# Instructions to follow:
Can you lay out the lines below, from the one containing "Click the share icon above the TV image" through the one containing "(x=557, y=44)", inclusive, as a Markdown table with the columns Number and Line? Number them in order and omit any blank lines.

:: Input records ::

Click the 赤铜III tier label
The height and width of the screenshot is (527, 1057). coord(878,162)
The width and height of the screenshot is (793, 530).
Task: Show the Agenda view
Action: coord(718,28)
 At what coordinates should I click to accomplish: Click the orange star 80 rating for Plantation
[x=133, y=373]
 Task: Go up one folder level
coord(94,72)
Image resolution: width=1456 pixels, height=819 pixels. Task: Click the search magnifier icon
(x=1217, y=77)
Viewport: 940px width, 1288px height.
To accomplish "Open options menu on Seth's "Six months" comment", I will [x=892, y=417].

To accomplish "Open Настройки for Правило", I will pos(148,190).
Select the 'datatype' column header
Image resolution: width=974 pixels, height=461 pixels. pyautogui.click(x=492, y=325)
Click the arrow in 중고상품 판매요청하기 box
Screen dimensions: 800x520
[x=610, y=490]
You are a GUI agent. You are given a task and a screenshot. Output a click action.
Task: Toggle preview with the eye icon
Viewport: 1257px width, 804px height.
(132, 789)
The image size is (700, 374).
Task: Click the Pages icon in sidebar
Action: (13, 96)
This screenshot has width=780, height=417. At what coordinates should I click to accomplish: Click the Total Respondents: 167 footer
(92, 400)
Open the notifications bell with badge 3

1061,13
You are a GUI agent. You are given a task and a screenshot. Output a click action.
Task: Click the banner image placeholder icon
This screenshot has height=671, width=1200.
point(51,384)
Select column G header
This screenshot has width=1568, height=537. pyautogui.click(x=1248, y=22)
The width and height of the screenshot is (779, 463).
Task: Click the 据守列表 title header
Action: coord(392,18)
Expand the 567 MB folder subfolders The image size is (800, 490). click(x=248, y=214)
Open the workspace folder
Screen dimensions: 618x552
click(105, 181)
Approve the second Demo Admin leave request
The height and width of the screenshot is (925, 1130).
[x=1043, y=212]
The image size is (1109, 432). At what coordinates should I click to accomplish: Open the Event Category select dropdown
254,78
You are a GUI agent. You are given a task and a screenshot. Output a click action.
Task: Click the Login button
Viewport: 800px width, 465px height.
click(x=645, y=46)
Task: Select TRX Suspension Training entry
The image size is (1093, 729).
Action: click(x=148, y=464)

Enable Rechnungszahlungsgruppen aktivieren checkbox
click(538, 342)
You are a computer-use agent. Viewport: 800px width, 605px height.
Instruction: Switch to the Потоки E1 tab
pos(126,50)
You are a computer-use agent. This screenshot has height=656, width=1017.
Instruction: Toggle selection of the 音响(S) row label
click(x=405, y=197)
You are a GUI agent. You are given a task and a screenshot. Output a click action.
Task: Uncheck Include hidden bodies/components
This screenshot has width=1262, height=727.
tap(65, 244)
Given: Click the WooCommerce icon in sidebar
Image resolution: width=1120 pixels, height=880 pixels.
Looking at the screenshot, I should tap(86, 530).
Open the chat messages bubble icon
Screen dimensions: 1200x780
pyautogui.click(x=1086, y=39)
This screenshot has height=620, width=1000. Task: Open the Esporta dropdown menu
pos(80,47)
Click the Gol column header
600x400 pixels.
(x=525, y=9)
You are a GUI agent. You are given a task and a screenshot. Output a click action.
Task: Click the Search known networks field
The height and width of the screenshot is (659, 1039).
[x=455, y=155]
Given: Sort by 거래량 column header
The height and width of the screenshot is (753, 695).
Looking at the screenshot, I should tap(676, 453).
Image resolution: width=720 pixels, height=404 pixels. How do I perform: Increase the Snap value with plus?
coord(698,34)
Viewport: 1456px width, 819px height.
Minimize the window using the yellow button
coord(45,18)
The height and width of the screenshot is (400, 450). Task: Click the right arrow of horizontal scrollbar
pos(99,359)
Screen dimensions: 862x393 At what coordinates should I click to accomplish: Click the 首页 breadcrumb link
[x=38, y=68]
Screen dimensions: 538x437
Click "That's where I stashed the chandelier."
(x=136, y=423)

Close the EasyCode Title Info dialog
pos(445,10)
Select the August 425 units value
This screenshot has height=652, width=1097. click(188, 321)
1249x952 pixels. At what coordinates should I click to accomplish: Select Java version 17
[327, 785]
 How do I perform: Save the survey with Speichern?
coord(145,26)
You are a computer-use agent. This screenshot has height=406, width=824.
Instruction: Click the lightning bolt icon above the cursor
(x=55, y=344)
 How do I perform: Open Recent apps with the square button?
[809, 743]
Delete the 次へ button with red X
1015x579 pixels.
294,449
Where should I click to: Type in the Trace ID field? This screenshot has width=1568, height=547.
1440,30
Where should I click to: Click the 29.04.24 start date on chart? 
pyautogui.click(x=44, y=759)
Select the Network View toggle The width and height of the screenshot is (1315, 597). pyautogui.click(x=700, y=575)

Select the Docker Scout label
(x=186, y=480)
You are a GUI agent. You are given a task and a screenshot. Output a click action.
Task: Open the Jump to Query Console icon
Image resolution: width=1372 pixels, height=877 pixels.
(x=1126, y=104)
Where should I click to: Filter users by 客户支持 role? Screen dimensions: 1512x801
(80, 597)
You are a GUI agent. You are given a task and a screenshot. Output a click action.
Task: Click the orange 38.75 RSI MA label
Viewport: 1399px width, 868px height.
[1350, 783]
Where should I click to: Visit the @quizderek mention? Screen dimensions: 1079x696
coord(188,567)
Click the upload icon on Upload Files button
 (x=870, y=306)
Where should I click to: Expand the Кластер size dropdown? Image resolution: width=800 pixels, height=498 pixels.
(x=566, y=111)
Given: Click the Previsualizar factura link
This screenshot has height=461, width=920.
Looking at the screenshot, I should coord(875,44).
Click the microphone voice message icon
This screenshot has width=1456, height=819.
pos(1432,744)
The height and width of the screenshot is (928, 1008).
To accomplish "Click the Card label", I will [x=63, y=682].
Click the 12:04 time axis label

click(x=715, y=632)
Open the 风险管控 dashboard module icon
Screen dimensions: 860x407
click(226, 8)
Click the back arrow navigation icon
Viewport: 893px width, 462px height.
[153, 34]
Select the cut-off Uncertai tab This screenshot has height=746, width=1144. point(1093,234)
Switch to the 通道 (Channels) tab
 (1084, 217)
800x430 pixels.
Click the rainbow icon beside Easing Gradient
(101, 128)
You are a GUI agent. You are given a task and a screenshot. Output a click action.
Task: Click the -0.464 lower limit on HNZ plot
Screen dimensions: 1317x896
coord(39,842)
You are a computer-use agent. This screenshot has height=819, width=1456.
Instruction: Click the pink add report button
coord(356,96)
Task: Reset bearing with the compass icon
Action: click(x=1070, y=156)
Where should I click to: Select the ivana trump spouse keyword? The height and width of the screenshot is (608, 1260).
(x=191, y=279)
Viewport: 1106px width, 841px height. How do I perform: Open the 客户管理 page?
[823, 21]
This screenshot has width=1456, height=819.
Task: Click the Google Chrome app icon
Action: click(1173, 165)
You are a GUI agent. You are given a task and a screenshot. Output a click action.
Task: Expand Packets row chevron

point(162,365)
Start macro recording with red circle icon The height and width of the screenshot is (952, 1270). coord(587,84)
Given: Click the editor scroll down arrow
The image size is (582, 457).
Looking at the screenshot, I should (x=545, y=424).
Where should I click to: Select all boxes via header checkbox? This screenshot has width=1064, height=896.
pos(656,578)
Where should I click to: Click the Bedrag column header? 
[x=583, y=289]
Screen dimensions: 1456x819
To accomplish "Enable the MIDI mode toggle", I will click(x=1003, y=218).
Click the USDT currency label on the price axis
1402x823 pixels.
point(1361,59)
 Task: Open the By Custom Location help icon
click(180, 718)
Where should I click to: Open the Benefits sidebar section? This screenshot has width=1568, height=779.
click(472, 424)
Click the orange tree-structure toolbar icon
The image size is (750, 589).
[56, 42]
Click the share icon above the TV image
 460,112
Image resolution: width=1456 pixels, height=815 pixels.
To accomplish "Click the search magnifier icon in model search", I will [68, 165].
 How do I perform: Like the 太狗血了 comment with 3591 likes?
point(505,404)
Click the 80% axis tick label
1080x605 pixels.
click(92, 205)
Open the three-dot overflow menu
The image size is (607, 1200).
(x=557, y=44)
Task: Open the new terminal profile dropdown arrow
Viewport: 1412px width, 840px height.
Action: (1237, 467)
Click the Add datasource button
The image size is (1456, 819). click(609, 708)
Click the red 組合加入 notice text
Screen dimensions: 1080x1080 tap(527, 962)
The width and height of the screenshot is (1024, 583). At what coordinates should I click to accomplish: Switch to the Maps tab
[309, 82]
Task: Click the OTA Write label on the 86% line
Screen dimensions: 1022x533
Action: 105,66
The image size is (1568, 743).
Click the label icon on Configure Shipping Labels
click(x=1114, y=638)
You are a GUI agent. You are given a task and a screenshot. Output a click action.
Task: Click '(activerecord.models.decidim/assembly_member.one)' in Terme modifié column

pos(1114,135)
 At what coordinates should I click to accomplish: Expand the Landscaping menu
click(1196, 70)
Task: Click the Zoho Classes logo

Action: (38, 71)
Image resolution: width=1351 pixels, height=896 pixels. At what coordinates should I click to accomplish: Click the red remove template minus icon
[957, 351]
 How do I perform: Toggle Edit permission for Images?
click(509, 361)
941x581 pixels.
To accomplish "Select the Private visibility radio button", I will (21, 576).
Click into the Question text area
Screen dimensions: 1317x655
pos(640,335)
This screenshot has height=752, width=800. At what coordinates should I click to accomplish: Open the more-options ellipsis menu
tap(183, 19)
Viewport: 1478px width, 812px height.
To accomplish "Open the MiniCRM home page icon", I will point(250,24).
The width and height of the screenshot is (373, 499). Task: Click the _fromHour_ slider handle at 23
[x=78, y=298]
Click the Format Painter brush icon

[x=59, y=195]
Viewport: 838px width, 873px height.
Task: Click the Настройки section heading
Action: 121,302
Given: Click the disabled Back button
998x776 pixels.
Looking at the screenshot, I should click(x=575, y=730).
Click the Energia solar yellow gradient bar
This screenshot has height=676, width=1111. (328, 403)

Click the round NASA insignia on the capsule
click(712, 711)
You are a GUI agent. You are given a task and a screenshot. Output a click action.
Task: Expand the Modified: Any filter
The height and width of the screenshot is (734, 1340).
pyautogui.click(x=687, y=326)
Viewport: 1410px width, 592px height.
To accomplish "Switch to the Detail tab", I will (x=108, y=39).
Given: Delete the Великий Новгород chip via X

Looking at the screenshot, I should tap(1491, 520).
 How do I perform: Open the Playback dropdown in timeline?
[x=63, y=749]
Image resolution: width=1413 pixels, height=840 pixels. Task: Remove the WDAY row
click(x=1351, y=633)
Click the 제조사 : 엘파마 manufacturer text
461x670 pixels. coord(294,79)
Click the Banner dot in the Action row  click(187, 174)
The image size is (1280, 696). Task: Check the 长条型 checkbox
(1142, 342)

:::

# Answer to this problem:
| Number | Line |
|---|---|
| 1 | Click the share icon above the TV image |
| 2 |  460,112 |
| 3 | Image resolution: width=1456 pixels, height=815 pixels. |
| 4 | To accomplish "Click the search magnifier icon in model search", I will [68, 165]. |
| 5 |  How do I perform: Like the 太狗血了 comment with 3591 likes? |
| 6 | point(505,404) |
| 7 | Click the 80% axis tick label |
| 8 | 1080x605 pixels. |
| 9 | click(92, 205) |
| 10 | Open the three-dot overflow menu |
| 11 | The image size is (607, 1200). |
| 12 | (x=557, y=44) |